If the seized cigarettes are indeed genuine contraband cigarettes of one of the companies, that company has to pay an additional payment amounting to 100% of ‘the taxes and duties that would have been paid’ if the tobacco was sold legally in the Member State where the seizure took place. If the number of seized cigarettes of the same company, when added to what had been previously seized in the same calendar year, exceeds a specified amount, the company has to pay an additional 400% of the additional payment due on that seizure.83 Fault on the part of the company is not a condition for the payment.84 However, the agreements provide for a number of situations in which payment is not due.85
The companies undertake compliance commitments and agree to abide by certain principles or standards of business conduct in line with the agreements.86 Each of the companies is required to designate a (chief) compliance officer or a designated manager to make sure that the companies’ procedures are in accordance with the agreements and commitments resulting from them.87 This person is responsible for the yearly issuance of a certificate of compliance stating that the company is fulfilling the requirements of its agreement.88 If OLAF considers that the company is failing in complying with its obligations under the agreement, it may issue a statement of non-compliance which, in the case of further disagreements, may involve an arbitrator.89
The companies are required to carry out performance reviews of their employees to comply with the respective agreements.90 Companies must also put in place whistle-blowing procedures, including the possibility of anonymous whistle-blowing, and are forbidden to take any retaliation against an employee who makes use of such procedures.91
The companies are to limit their business, in connection with the quantities of cigarettes passing a certain threshold, only to approved contractors. These measures could be compared to know-your-customer procedures in anti-money laundering. In the process of approving the contractors, the companies must conduct due diligence checks on the customers to check whether they are able to honour objectives and practices to which the company is committed by virtue of the agreements.92 OLAF may request the termination of business relations with a contractor, if it possesses evidence that that contractor has ‘unlawfully, knowingly or recklessly engaged in or facilitated the manufacture, sale, distribution, storage, or shipment of Contraband Cigarettes or any related Money Laundering.’ In the follow-up, the contractor is to be considered a ‘blocked contractor.’ OLAF may also be able to request the cessation – for similar reasons – of supplying tobacco to subsequent purchasers.93
As already mentioned, a similar agreement was signed with PMI in 2004, which expired on 9 July 2016 as the EU decided not to extend it.97 By virtue of this agreement, PMI was subject to very similar provisions to the three other major corporations. As to the payment which may be spent on anti-illicit tobacco enforcement, the company agreed to US$1.25 billion to be paid in 13 instalments over the course of the 12 years of the agreement’s existence.98 This is more than the combined sums to which the other companies agreed.

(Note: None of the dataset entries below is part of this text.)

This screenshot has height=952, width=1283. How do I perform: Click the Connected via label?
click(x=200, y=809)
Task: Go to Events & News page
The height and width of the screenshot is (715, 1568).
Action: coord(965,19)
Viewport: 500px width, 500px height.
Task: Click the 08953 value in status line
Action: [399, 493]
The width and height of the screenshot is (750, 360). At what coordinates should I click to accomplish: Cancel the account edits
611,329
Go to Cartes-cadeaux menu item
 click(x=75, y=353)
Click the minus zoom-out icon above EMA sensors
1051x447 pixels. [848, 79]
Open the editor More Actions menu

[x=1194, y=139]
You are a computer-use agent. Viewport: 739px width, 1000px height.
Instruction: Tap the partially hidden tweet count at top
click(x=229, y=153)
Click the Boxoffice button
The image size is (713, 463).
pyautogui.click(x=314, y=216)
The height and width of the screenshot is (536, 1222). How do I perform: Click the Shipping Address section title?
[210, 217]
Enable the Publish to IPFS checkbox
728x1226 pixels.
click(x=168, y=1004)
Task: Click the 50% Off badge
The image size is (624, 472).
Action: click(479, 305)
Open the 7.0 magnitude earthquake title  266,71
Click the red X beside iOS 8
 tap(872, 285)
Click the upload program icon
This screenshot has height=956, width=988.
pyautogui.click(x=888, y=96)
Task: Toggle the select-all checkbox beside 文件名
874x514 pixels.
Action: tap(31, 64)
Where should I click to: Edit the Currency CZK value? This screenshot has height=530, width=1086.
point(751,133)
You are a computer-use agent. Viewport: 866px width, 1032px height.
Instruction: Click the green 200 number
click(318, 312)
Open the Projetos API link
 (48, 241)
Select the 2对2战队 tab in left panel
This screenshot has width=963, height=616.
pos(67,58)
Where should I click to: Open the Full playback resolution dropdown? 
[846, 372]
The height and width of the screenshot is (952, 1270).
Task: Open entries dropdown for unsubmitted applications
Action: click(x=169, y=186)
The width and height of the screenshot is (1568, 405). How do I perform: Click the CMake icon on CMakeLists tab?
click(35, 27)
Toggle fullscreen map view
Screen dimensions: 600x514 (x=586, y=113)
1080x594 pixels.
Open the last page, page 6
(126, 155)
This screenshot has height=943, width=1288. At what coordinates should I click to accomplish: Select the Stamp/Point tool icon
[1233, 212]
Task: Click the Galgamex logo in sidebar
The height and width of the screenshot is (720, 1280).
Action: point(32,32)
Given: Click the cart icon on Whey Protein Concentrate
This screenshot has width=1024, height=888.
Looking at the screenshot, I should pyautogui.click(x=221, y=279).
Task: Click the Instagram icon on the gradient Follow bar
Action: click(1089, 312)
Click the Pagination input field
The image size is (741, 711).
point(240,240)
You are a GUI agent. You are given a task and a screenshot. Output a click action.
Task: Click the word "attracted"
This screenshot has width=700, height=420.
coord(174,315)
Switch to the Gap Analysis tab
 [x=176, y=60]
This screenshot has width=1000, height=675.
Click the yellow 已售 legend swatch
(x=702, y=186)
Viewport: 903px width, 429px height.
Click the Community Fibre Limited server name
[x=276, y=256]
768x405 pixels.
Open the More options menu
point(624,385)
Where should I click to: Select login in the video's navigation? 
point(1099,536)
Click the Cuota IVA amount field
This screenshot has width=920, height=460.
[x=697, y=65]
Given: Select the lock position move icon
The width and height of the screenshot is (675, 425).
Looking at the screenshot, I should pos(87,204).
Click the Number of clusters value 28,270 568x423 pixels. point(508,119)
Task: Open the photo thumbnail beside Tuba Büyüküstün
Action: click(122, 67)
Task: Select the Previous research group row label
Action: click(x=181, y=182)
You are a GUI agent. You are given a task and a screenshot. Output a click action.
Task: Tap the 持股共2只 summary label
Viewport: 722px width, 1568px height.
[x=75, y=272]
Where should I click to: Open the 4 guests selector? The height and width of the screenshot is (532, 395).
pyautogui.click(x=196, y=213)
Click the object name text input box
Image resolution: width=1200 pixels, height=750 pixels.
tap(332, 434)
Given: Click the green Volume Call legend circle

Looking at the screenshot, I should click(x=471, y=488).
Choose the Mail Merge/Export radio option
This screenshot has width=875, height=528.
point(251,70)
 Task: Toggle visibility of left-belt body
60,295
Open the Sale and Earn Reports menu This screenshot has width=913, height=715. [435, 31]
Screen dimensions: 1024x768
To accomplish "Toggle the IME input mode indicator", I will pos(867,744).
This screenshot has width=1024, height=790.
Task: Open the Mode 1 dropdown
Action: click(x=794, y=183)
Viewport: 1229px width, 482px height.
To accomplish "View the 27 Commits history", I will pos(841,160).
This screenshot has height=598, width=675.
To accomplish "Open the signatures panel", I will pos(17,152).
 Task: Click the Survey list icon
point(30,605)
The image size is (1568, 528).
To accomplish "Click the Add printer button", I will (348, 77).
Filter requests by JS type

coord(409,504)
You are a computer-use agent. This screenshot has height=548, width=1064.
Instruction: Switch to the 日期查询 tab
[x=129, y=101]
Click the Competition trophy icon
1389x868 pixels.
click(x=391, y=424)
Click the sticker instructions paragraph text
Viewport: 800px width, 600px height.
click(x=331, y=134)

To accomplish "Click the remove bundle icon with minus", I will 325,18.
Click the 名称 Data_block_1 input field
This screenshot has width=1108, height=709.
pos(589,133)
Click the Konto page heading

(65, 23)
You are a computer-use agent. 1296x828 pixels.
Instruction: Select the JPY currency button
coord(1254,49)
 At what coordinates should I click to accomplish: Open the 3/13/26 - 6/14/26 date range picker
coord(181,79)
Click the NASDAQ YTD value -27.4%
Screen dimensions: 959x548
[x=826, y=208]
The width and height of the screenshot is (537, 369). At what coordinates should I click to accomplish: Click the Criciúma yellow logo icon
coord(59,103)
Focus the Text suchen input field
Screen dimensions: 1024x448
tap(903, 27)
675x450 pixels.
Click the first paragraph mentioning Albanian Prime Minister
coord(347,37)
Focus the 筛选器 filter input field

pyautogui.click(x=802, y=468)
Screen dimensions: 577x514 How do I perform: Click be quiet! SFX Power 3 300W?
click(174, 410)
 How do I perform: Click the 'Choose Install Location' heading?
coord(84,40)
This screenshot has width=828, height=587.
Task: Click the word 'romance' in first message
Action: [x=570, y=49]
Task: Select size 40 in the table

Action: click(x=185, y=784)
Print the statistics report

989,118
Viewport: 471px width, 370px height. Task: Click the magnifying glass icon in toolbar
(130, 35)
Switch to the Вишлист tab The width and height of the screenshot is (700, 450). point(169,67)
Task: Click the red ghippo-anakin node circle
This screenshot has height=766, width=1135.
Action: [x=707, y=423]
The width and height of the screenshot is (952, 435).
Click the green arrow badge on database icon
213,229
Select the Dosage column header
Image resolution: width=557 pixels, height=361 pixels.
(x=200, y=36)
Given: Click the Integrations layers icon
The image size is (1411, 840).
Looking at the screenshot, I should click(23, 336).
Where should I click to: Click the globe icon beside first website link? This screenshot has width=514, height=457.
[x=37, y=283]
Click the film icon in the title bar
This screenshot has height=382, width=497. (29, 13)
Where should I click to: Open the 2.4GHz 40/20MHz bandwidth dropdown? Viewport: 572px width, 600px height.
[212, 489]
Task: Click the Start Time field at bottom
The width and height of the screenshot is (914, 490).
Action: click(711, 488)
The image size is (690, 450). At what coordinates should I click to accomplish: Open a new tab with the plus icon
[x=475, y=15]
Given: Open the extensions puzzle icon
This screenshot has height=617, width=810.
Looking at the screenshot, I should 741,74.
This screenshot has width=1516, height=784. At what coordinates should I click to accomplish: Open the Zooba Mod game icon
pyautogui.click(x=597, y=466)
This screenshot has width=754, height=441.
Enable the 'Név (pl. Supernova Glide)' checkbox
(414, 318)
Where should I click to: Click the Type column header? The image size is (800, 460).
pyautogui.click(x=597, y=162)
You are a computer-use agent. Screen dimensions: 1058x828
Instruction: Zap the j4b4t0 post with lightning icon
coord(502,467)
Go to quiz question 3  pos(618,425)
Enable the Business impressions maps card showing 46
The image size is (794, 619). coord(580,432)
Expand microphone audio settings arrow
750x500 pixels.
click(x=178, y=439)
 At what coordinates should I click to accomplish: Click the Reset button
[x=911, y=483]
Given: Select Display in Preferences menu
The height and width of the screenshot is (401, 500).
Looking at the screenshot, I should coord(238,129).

Moreover, PMI agreed to the obligations and limitations described above, in particular: assistance in identifying seized cigarettes (Article 4); commitments regarding compliance, such as the role of a compliance officer (Vice President for Compliance Systems in this case); the procedure for the certification of compliance and the possibility for OLAF to issue a statement of non-compliance (Article 2.02, Protocol 7 of Appendix B); approved contractors rules, including termination of business relationships with them at OLAF’s request in the case of breaches (Appendix B, Protocols 1–4); participation in the track and tracing regime (Art 5 and Appendix D); duties to respond to requests for information (Protocol 6 of Appendix B); limitations regarding forms of payments (Protocol 5 of Appendix B); as well as performance reviews of employees (Protocol 10 of Appendix B) and anonymous whistle-blowing possibilities (Protocol 13 of Appendix B).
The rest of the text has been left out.